IBM quits facial recognition, joins call for police reforms
IBM says it will leave the facial recognition business over concern about how it can be used for mass surveillance and racial profiling.
A letter to U.S. lawmakers Monday from new IBM CEO Arvind Krishna said the tech giant “has sunset its general purpose facial recognition and analysis software products.”
Krishna was addressing Democrats who have been working on police reform legislation in Congress in response to the death of George Floyd and others in law enforcement interactions that have sparked a worldwide reckoning over racial injustice. The sweeping reform package could include restrictions on police use of facial recognition.
IBM had previously tested its facial recognition software with the NYPD but it’s not clear if it has existing contracts with other governments.

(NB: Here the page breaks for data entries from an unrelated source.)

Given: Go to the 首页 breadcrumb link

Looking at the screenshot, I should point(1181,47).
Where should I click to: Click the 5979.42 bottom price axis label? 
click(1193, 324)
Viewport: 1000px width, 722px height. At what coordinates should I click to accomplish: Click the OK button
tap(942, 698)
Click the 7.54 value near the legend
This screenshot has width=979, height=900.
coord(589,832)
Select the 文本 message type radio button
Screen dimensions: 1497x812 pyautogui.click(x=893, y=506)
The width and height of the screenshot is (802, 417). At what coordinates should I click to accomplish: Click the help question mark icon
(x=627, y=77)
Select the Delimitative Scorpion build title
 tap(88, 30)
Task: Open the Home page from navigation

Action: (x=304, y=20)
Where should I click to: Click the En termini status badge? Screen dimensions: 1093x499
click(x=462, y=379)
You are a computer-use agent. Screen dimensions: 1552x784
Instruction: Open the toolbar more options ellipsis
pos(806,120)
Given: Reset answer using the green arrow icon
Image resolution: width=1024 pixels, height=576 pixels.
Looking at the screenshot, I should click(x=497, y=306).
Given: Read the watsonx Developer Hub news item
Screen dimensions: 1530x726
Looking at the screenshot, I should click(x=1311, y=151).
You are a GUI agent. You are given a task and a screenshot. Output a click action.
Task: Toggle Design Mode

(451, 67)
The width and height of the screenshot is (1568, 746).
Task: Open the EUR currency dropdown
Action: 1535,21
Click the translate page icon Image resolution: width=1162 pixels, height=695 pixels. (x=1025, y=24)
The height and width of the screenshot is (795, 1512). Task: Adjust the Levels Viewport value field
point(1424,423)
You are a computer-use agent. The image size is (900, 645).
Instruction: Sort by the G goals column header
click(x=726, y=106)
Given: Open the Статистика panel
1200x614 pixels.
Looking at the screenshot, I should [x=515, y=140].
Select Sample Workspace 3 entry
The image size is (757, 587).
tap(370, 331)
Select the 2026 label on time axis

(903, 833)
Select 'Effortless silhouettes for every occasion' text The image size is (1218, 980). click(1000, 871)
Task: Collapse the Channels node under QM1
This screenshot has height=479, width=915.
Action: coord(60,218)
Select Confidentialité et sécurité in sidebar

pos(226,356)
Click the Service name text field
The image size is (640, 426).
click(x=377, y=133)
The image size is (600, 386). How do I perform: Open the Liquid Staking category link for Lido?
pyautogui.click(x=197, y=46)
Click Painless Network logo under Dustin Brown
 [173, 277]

Krishna’s letter called for police reforms and said “IBM firmly opposes and will not condone uses of any technology, including facial recognition technology offered by other vendors, for mass surveillance, racial profiling” and human rights violations.
Macy’s says reopened stores luring back customers
Macy’s said Tuesday that roughly several hundred stores that have reopened are performing better than anticipated as it disclosed an update on its fiscal first-quarter results.
Like many department stores and other non-essential retailers, Macy’s was forced to close its roughly 800 stores in mid-march and saw its sales evaporate.
The New York-based company said Tuesday that it will likely report sales of $3.02 billion for the three-month period ended May 2. That would mark a 45% drop from the $5.5 billion in the yearago period and is in line with its previous estimates released late last month.
Macy’s is also estimating a quarterly net loss of $652 million, or $2.10 per share, for the first fiscal quarter. That compares with net earnings of $136 million, or 44 cents per share, in the yearago period.
Insurance telemarketers fined $225M for a billion robocalls
The U.S. communications regulator on Tuesday proposed a $225 million fine, its largest ever, against two health insurance telemarketers for spamming people with 1 billion robocalls using fake phone numbers.
The Federal Communications Commission said John Spiller and Jakob Mears made the calls through two businesses. State attorneys general of Arkansas, Indiana, Michigan, Missouri, North Carolina, Ohio and Texas also sued the two men and their companies, Rising Eagle and Jsquared Telecom, in federal court in Texas, where both men live, for violating the federal law governing telemarketing, the Telephone Consumer Protection Act.
The FCC said the robocalls offered plans from major insurers like Aetna and Unitedhealth with an automated message. If consumers pressed a button for more information, however, they were transferred to a call center that sold plans not connected to those companies. The FCC said the Missouri attorney general sued Rising Eagle’s largest client, Health Advisors of America, for telemarketing violations last year.
Over more than four months in early 2019, the FCC said, these telemarketers faked the number their calls displayed in caller ID with intent to deceive consumers; purposefully called people who are on the Do Not Call list; and called people’s mobile phones without getting permission first. The fine is not a final decision. Spiller and Mears will have a chance to respond.